Minimal capitalisation
  • Only the first word in the titles of books, chapters and journal articles is capitalised.
  • Authors’ names and initials, journal titles and publishing firm names are always capitalised.
  • If the title of the article, book or chapter contains a colon, only capitalise if the first word after the colon is a proper name.
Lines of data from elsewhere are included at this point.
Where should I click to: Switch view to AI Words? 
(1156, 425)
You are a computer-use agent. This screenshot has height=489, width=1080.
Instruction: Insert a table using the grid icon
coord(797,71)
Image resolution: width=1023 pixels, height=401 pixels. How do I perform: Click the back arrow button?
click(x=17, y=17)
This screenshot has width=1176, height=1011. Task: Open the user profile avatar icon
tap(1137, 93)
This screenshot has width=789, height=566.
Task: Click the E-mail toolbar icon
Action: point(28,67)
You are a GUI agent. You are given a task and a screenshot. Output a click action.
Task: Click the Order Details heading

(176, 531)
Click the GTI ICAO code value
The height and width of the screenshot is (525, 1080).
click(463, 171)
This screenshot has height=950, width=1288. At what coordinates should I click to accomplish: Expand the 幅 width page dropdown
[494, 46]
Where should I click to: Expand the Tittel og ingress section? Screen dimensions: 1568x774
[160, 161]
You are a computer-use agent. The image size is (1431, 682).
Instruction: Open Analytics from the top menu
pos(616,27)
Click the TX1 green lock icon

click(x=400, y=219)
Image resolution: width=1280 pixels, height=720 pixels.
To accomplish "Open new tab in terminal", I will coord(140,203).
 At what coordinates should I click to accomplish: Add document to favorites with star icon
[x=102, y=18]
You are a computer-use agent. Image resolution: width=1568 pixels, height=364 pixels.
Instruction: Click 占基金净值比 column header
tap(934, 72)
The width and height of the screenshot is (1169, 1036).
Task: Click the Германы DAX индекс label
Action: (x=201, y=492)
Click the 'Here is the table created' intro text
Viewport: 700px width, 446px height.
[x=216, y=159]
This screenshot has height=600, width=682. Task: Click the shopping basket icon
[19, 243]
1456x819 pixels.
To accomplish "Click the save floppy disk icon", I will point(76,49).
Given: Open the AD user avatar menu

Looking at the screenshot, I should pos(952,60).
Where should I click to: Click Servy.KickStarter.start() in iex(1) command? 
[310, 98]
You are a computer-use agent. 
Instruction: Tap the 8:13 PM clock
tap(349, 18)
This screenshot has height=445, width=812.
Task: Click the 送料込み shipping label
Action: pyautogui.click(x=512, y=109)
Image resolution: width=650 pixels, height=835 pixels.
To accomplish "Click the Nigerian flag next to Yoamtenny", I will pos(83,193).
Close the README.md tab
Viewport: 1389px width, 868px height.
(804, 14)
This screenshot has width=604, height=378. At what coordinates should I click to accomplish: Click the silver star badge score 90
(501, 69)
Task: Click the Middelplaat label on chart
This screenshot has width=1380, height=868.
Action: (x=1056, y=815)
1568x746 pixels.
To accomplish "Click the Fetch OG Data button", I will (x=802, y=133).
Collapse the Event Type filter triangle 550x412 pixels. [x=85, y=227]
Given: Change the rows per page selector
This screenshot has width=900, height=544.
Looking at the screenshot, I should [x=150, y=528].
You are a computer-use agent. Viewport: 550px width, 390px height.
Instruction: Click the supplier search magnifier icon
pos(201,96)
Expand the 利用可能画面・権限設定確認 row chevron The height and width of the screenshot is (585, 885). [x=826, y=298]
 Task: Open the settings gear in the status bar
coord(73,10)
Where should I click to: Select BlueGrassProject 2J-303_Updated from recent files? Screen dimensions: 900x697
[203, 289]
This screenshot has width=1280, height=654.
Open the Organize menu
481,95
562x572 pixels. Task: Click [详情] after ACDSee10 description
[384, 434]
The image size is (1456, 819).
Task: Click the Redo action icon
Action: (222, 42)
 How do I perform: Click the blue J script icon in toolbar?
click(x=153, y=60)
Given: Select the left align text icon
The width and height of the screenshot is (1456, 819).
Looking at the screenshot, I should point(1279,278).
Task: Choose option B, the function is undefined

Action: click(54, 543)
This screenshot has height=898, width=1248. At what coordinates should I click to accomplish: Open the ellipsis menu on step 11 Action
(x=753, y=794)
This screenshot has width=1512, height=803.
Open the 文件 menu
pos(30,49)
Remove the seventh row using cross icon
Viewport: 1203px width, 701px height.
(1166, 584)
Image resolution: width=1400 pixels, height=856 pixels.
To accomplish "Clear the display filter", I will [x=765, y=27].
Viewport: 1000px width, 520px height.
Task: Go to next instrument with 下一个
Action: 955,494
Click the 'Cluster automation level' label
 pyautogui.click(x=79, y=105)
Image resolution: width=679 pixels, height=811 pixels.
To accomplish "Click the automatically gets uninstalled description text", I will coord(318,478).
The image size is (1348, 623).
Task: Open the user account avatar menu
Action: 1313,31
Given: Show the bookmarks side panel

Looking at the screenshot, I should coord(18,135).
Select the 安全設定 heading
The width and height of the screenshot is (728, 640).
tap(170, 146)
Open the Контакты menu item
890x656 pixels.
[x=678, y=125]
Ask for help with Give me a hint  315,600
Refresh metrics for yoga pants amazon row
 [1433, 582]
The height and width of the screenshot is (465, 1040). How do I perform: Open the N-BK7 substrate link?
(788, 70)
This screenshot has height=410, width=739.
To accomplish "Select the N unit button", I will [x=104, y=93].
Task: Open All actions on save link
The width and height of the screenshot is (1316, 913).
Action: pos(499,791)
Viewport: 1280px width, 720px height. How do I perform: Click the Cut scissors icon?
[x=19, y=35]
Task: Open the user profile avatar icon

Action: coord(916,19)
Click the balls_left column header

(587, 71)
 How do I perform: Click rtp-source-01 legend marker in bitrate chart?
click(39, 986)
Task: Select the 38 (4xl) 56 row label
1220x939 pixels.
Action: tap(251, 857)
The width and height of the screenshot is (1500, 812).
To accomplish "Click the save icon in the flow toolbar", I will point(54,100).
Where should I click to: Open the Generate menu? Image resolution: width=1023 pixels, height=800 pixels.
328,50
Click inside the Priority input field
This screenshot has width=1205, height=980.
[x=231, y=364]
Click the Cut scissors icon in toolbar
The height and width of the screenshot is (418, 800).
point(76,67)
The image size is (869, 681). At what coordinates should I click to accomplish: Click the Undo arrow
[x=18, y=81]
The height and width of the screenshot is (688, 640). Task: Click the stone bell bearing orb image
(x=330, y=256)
For example:
  • Frame, T.R. (2009) Evolution in the antipodes: Charles Darwin and Australia, Sydney : UNSW Press

For journal titles use maximal capitalisation.

Maximal capitalisation
  • For titles of periodicals (journals, magazines and newspapers), capitalise the first word and also any other word which is not ‘the’, ‘a’, ‘an’, a preposition (such as ‘for’, ‘on’, ‘under’, ‘about’) or a conjunction (such as ‘and’,‘but’, ‘or’).
Minimal capitalisation                                                                                                                                                                                      
Odum, H.T. (2007) Environment, power, and society for the twenty-first century: the hierarchy of energy, New York N.Y.: Columbia University Press.

Maximal capitalisation                                                                                                                                                                                    
Marsh W.M. (2010) The New User Environment: The End of Technical Services, Information Technology and Libraries, 29 (2) pp. 93-100.